What you should do
Each record below must be returned exactly, with no line left out.

Data excerpts
——
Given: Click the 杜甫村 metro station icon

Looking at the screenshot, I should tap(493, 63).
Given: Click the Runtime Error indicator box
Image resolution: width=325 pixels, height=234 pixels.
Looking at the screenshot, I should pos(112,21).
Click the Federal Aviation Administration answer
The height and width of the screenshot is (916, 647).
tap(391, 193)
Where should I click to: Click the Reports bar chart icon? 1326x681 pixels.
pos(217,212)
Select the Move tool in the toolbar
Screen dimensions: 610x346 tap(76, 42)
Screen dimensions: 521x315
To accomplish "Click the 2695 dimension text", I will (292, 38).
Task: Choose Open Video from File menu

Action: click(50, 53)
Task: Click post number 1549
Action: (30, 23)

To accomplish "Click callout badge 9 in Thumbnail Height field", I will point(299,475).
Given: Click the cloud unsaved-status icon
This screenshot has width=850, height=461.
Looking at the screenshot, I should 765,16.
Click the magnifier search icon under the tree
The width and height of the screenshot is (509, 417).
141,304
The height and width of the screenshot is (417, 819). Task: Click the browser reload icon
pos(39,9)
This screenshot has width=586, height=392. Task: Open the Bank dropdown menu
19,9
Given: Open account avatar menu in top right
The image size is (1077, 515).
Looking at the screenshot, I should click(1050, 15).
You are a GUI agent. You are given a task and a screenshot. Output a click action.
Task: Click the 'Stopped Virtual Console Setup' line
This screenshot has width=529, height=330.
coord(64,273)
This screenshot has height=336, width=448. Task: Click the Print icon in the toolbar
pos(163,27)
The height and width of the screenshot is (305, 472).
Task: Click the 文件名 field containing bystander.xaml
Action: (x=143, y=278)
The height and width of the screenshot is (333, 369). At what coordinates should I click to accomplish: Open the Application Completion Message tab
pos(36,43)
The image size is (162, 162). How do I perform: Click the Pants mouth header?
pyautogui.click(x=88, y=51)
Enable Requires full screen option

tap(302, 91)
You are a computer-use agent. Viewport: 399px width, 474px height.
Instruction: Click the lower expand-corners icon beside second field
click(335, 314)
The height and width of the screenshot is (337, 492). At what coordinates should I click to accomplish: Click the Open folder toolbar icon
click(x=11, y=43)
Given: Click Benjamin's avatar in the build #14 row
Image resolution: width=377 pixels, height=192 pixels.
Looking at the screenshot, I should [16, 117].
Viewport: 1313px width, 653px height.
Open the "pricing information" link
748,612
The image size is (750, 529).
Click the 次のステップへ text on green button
——
Your solution
Given: Click the 杜甫村 metro station icon

Looking at the screenshot, I should tap(493, 63).
Given: Click the Runtime Error indicator box
Image resolution: width=325 pixels, height=234 pixels.
Looking at the screenshot, I should pos(112,21).
Click the Federal Aviation Administration answer
The height and width of the screenshot is (916, 647).
tap(391, 193)
Where should I click to: Click the Reports bar chart icon? 1326x681 pixels.
pos(217,212)
Select the Move tool in the toolbar
Screen dimensions: 610x346 tap(76, 42)
Screen dimensions: 521x315
To accomplish "Click the 2695 dimension text", I will (292, 38).
Task: Choose Open Video from File menu

Action: click(50, 53)
Task: Click post number 1549
Action: (30, 23)

To accomplish "Click callout badge 9 in Thumbnail Height field", I will point(299,475).
Given: Click the cloud unsaved-status icon
This screenshot has width=850, height=461.
Looking at the screenshot, I should 765,16.
Click the magnifier search icon under the tree
The width and height of the screenshot is (509, 417).
141,304
The height and width of the screenshot is (417, 819). Task: Click the browser reload icon
pos(39,9)
This screenshot has width=586, height=392. Task: Open the Bank dropdown menu
19,9
Given: Open account avatar menu in top right
The image size is (1077, 515).
Looking at the screenshot, I should click(1050, 15).
You are a GUI agent. You are given a task and a screenshot. Output a click action.
Task: Click the 'Stopped Virtual Console Setup' line
This screenshot has width=529, height=330.
coord(64,273)
This screenshot has height=336, width=448. Task: Click the Print icon in the toolbar
pos(163,27)
The height and width of the screenshot is (305, 472).
Task: Click the 文件名 field containing bystander.xaml
Action: (x=143, y=278)
The height and width of the screenshot is (333, 369). At what coordinates should I click to accomplish: Open the Application Completion Message tab
pos(36,43)
The image size is (162, 162). How do I perform: Click the Pants mouth header?
pyautogui.click(x=88, y=51)
Enable Requires full screen option

tap(302, 91)
You are a computer-use agent. Viewport: 399px width, 474px height.
Instruction: Click the lower expand-corners icon beside second field
click(335, 314)
The height and width of the screenshot is (337, 492). At what coordinates should I click to accomplish: Click the Open folder toolbar icon
click(x=11, y=43)
Given: Click Benjamin's avatar in the build #14 row
Image resolution: width=377 pixels, height=192 pixels.
Looking at the screenshot, I should [16, 117].
Viewport: 1313px width, 653px height.
Open the "pricing information" link
748,612
The image size is (750, 529).
Click the 次のステップへ text on green button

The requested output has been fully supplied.